Screenshot grounding data
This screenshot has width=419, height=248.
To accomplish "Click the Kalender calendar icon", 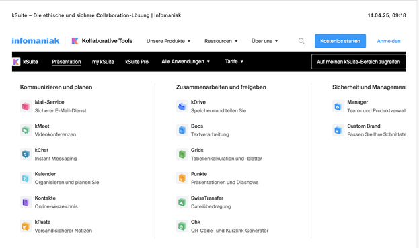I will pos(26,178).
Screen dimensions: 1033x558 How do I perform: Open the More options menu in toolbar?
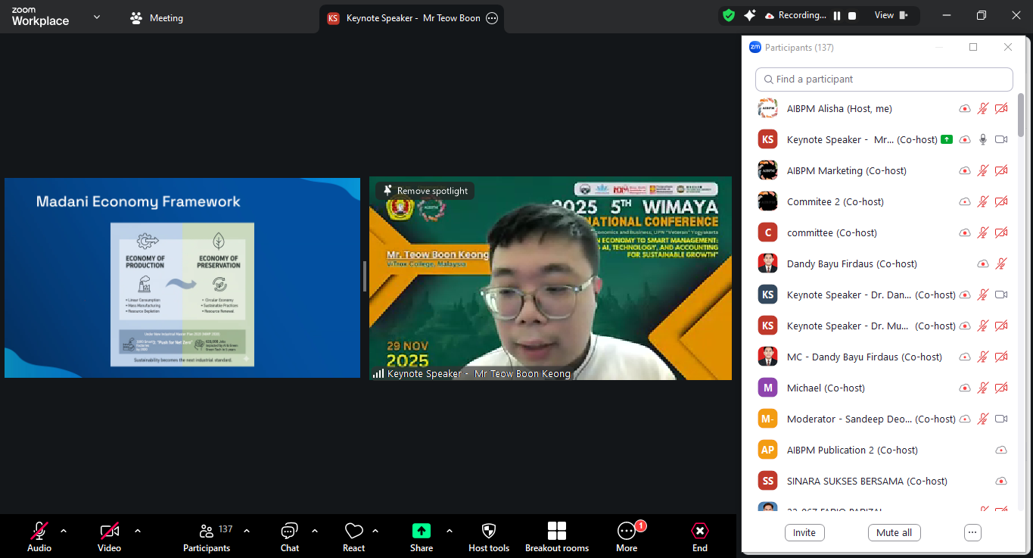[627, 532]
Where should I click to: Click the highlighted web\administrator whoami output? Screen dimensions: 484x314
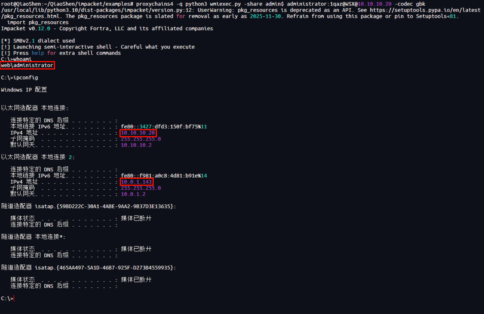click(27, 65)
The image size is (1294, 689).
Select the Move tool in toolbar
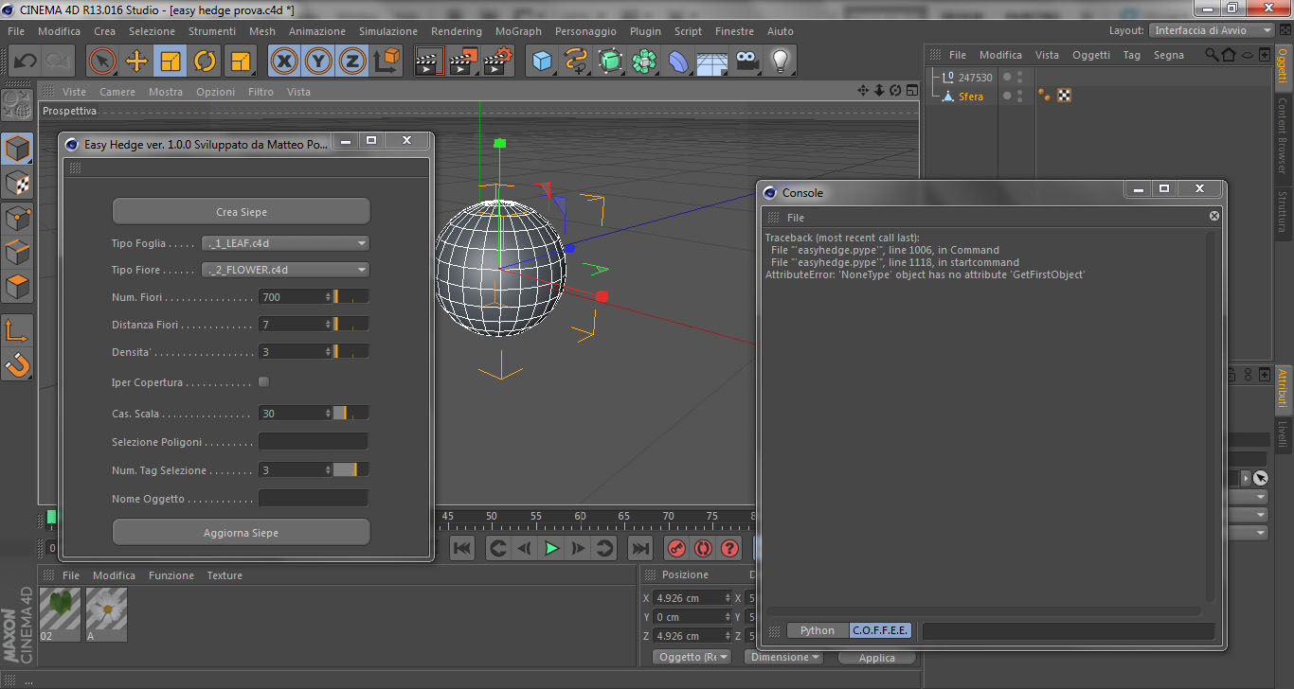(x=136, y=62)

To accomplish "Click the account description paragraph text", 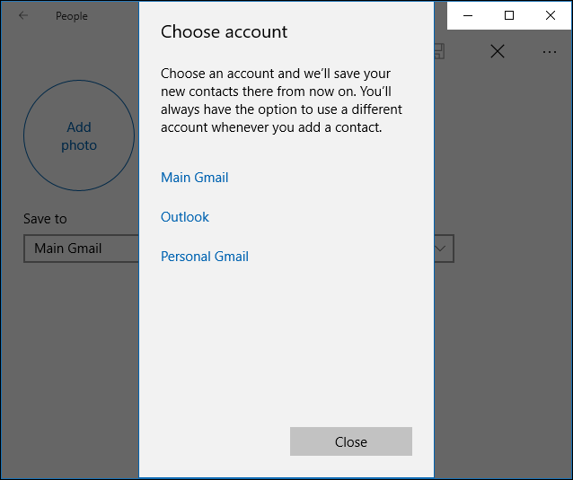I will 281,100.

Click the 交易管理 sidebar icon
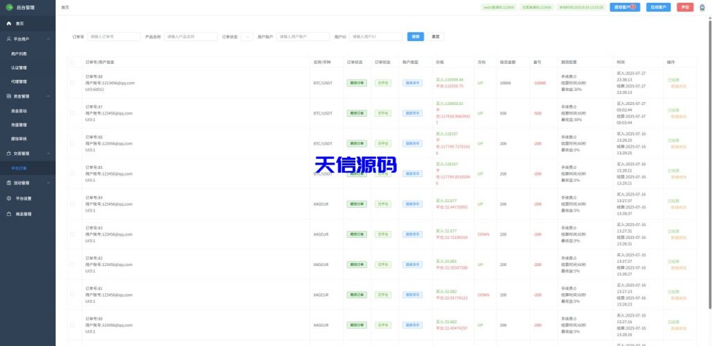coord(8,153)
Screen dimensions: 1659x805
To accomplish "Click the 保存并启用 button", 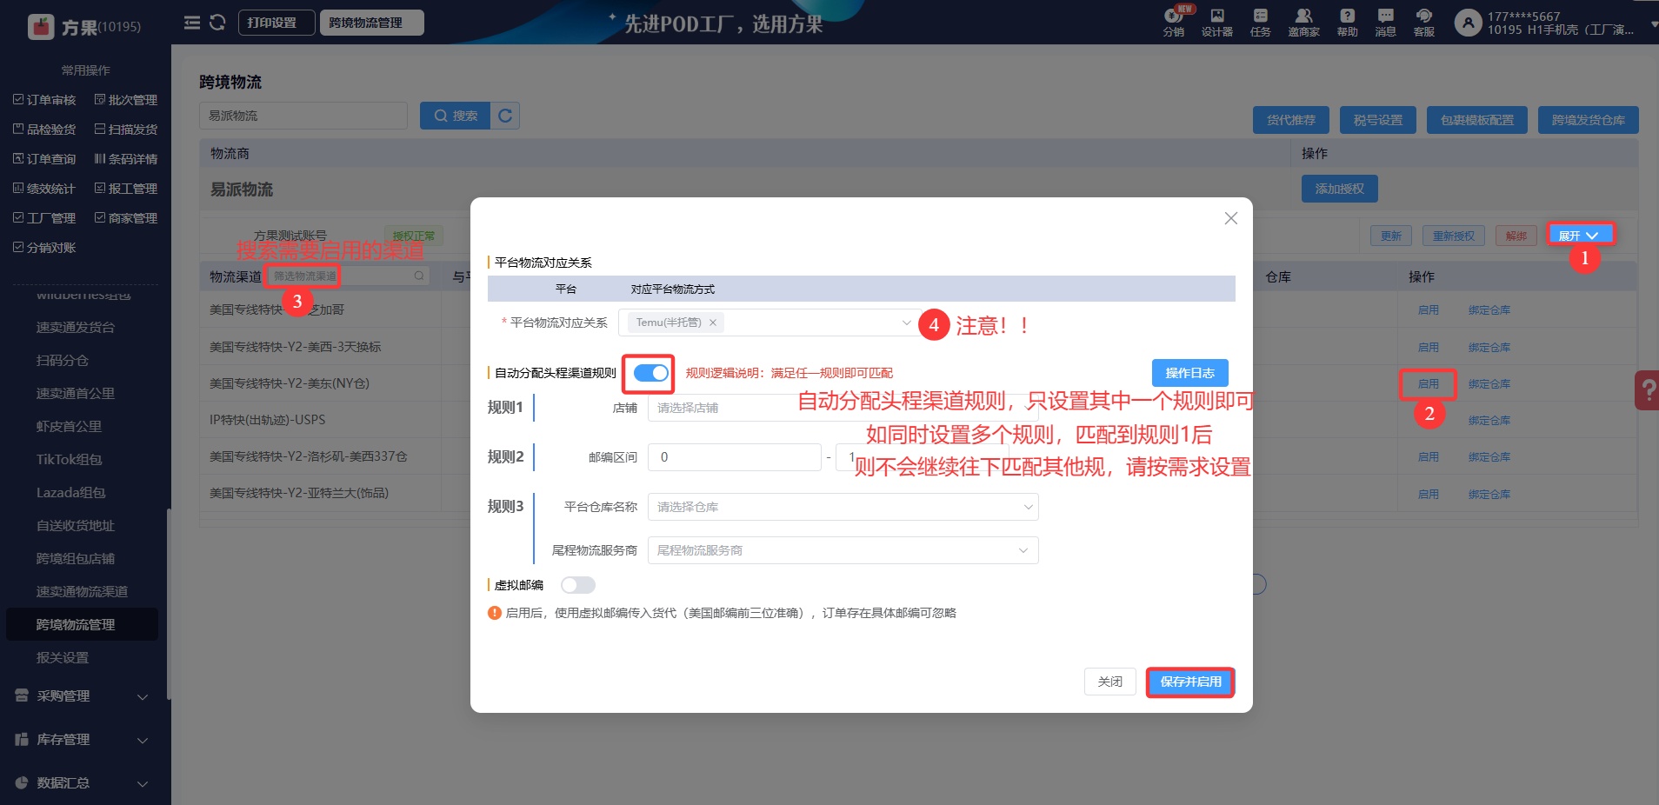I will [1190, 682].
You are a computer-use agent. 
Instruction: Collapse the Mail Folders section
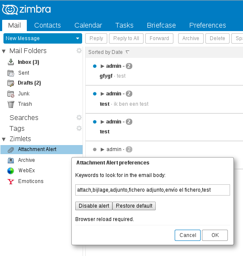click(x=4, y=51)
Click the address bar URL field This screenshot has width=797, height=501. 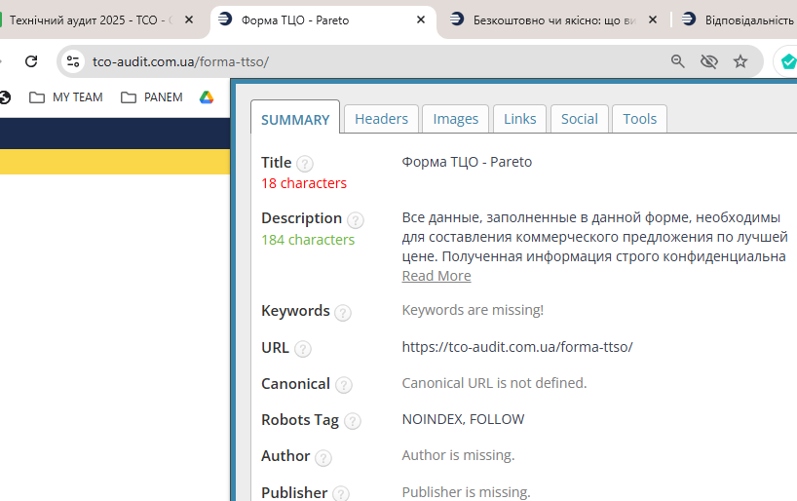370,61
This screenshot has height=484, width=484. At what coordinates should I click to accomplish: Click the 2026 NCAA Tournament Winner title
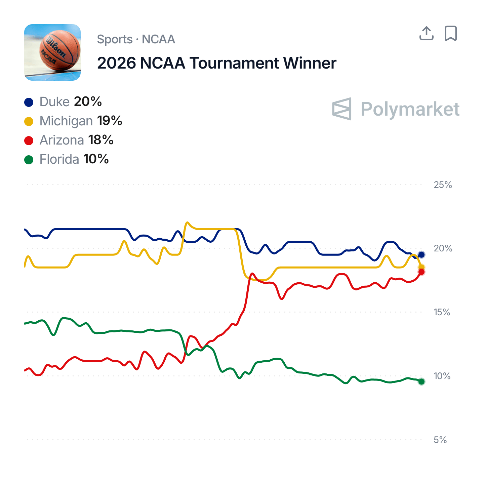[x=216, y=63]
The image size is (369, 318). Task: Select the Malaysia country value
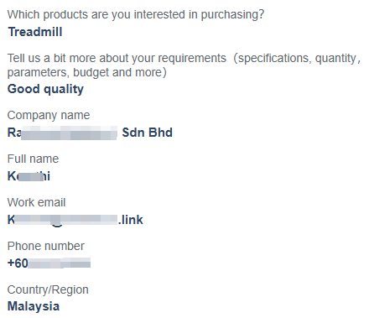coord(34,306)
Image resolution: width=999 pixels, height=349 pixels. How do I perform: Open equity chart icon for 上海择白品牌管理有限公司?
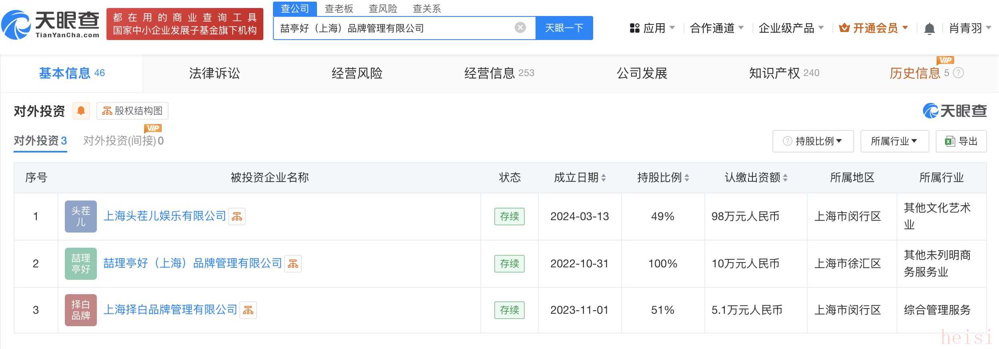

--- Work order ---
The lines from the one containing "This screenshot has height=484, width=484." to the last line of the records, both included: print exactly those and nothing else, leaving out any pictures.

--- Solution to the problem ---
This screenshot has height=484, width=484. At what coordinates should I click to accomplish: Click the 2026 NCAA Tournament Winner title
[x=216, y=63]
The image size is (369, 318). Task: Select the Malaysia country value
coord(34,306)
Image resolution: width=999 pixels, height=349 pixels. How do I perform: Open equity chart icon for 上海择白品牌管理有限公司?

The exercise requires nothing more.